I understand that not all of you have had the struggle some of us had, so I am divulging a bit of personal info in hopes you can understand better.

I admit it -- I am one of those "fat" women who (according to some people) "eats too much" and (supposedly) "isn't active". One thing has been constant in my life: no matter what I weighed, there's always been someone who said I was fat.

I don't seem to eat as much as my thinner friends, and I don't eat meat, rarely drink, & never do fast-food. And I rarely sit still. I used to blame myself for my weight, believing somehow I was a bad person by having this body type. Over the years I came to realize (through countless diets, doctors, and gym memberships), this is just how I am. I am not the lazy or gluttonous pig that fat people are made out to be. I am not hiding "behind my fat", mentally ill, or a victim of abuse. There is no secret subconscious meaning. And if you want to blame me for what my scale says, you may as well try to blame me for what color my eyes are. Neither is likely to change anytime soon. :wink:

My lowest adult weight was back as a teenager in college. I had so little padding it hurt to lay on a hard surface, I was that bony. However, I still did not fit the government weight chart. With a larger 5'10" frame, I was always a plus size. I remember being ashamed that I had to shop at the fat-people stores, and I'd sneak in during off hours. But I was as active as anyone: I had no car on campus, so I was walking constantly plus Scuba class & swim workouts, visits to the gym, and generally keeping busy. Looking back, I was not overweight, but I was convinced I was because that's what the weight charts and the fashion industry said. Our culture doesn't even let normal weight people relax -- the message is "thinner, thinner!"

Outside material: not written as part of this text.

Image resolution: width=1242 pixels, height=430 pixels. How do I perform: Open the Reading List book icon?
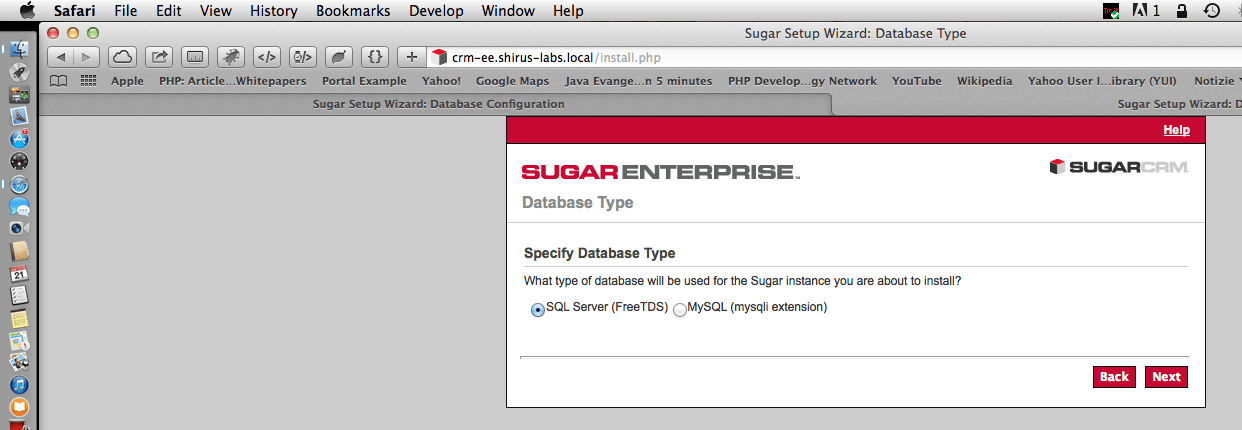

Over the years, I used to believe people who said "just eat less". I was painfully (ravenously!) hungry quite a bit. It didn't help the weight but it did make me tired and irritable, so I may not be fun to hang around. I blamed myself that I couldn't fit into the hottest little fashions. I've exercised to the point of hurting myself (shin splints, back strain, repetitive stress injuries). I did diets. Supplements. Doctors & specialists. You name it, I've done it, in the name of changing my body to look the way others think it should look. And even with hours of exercise a day, I gained weight (muscle) but I didn't lose an inch off my waist.

The reality is that I will never be a size zero. I will never be a skinny little Britney Spears. All I want is for people to stop telling women like myself to look more like celebrities or models.

In the quest to change to meet society's ideal, I've spent my whole life talking to more experts and trying more things than you can possibly imagine. Having someone who doesn't know me tell me to "just eat less" falls somewhere between unhelpful and insulting.

I'm now pretty much ok with my body shape. If someone else isn't ok with me, I now realize it's their problem not mine. But it does get old hearing gems of wisdom such as "watch portion size" or "try taking the stairs". I bite my tongue and resist the urge to say "gee I had not thought of that". :roll: But I nod politely and thank them, because I know they cannot possibly understand what it's like.


moggy wrote:Vets have a similar problem trying to get owners to realise that there is no escape from the fact that too much food, and not enough exercise, causes their animals to be fat.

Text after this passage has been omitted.